Come and meet Ben and James – but we won’t disturb them, they’re just enjoying the view!
The great outdoors is where you’re most likely to find the two brothers, and they’ll probably have brought their family along for the ride too.
Big brother James is always on the go. Tapping out rhythms on his drums, or cheering on his teammates during orienteering races. His little brother Ben is the joker in the family – always cracking them up – and is a huge fan of Star Wars and building new things from Lego. But the two brothers share a strong compassionate streak for supporting themselves and each other, as well as a love for nature, cycling trips and – interestingly – spotting CalMac Ferries.
Their mum Laura said: “Lots of what we do as a family is guided by their love for the outdoors. We’ve been on some amazing cycle trips around the west coast of Scotland and camped on wild beaches together.
“James was first diagnosed with autism a couple of years ago, and Ben was diagnosed just before Christmas. When I first started reading up on what autism actually was, I realised that what I saw was far from the stereotypical views. I didn’t want my children to have those limits imposed on them.
“Because it’s always been there, you can’t separate the boys from the autism and so it’s not really about how it’s affecting them, it’s dealing with society and making sure that people don’t put them in boxes. My first thoughts after the diagnosis were that we actually just have some understanding now and it helped us make sense of things.”
Growing up, James had sometimes struggled when taken outside of his comfort zone, although he recently had a breakthrough in finding a hairdresser he liked. By the time he was diagnosed, he had begun to recognise his own differences.
Laura said: “He was very happy to take ownership of it. He stood up in front of his class and presented about what he was good at and what he struggled with. He’s brilliant at advocating for himself.
“Ben has additional learning difficulties which make school a little more challenging. He has some 1-2-1 support here though, and we’re so proud of his resilience and perseverance.”
Ben was also assessed by our new Sensory Service around a year ago while in school. They provided both the school and his family with valuable insights.
“I hadn’t realised how big a part of this sensory processing was,” added Laura. “The Sensory Service were fantastic in helping us understand this.”
As today is World Autism Acceptance Day, Laura also has some useful advice for other parents.
She said: “The first thing would be to find out more about it.
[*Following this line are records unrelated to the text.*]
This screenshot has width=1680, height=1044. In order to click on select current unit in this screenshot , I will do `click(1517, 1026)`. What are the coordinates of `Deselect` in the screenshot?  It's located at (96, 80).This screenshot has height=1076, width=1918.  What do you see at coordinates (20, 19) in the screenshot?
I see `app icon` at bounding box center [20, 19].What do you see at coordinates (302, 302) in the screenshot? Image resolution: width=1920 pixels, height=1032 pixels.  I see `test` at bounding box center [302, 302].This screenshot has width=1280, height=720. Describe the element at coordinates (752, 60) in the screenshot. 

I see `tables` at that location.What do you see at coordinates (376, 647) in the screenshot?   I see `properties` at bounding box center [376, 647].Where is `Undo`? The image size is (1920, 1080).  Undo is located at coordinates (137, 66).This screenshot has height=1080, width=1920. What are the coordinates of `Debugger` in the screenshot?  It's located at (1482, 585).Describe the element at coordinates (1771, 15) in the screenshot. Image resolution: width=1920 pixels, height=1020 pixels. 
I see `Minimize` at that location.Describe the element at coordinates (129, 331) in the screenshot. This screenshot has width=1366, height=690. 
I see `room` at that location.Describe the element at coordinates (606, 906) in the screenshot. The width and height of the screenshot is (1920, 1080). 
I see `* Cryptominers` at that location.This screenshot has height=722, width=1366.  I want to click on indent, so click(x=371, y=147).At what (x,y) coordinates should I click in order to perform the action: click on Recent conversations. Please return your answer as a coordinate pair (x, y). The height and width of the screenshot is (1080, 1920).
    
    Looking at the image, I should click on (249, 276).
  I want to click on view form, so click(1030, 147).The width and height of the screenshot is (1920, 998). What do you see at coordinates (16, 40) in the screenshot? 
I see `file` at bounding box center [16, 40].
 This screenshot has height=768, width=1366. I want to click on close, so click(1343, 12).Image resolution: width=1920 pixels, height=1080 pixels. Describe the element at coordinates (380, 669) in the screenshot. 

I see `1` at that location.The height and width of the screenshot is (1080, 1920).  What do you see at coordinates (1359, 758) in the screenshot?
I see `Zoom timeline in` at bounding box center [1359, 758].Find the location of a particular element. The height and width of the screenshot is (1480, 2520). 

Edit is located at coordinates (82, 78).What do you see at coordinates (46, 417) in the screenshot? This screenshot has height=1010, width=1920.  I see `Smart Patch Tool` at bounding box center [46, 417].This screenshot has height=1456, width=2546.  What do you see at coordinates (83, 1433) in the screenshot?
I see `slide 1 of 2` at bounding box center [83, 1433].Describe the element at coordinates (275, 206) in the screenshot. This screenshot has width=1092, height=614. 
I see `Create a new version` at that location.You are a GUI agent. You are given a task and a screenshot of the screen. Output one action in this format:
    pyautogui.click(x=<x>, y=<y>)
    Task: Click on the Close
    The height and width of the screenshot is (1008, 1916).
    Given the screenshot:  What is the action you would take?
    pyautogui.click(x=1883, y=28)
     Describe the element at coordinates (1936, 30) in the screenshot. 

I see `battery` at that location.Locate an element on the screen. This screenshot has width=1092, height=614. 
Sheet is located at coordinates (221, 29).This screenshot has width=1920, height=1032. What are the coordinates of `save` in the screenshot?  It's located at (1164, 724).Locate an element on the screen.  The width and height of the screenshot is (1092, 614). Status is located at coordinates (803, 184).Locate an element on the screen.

The are some great books written by neurodivergent authors, but it’s also important to remember that your child will have their own unique autistic profile – no two autistic people are the same.
“There are also some really helpful support groups and advocates, locally and nationally, who understand the struggles of getting your child’s voice heard. You are not alone in this.
“And finally, it’s time to embrace the wonderful things about autism – the unique perspective of the world, the attention to details others may miss, honesty and a sense of justice.”
Thank you to Ben, James and Laura for sharing your story – we’ll leave you to keep searching for those ferries!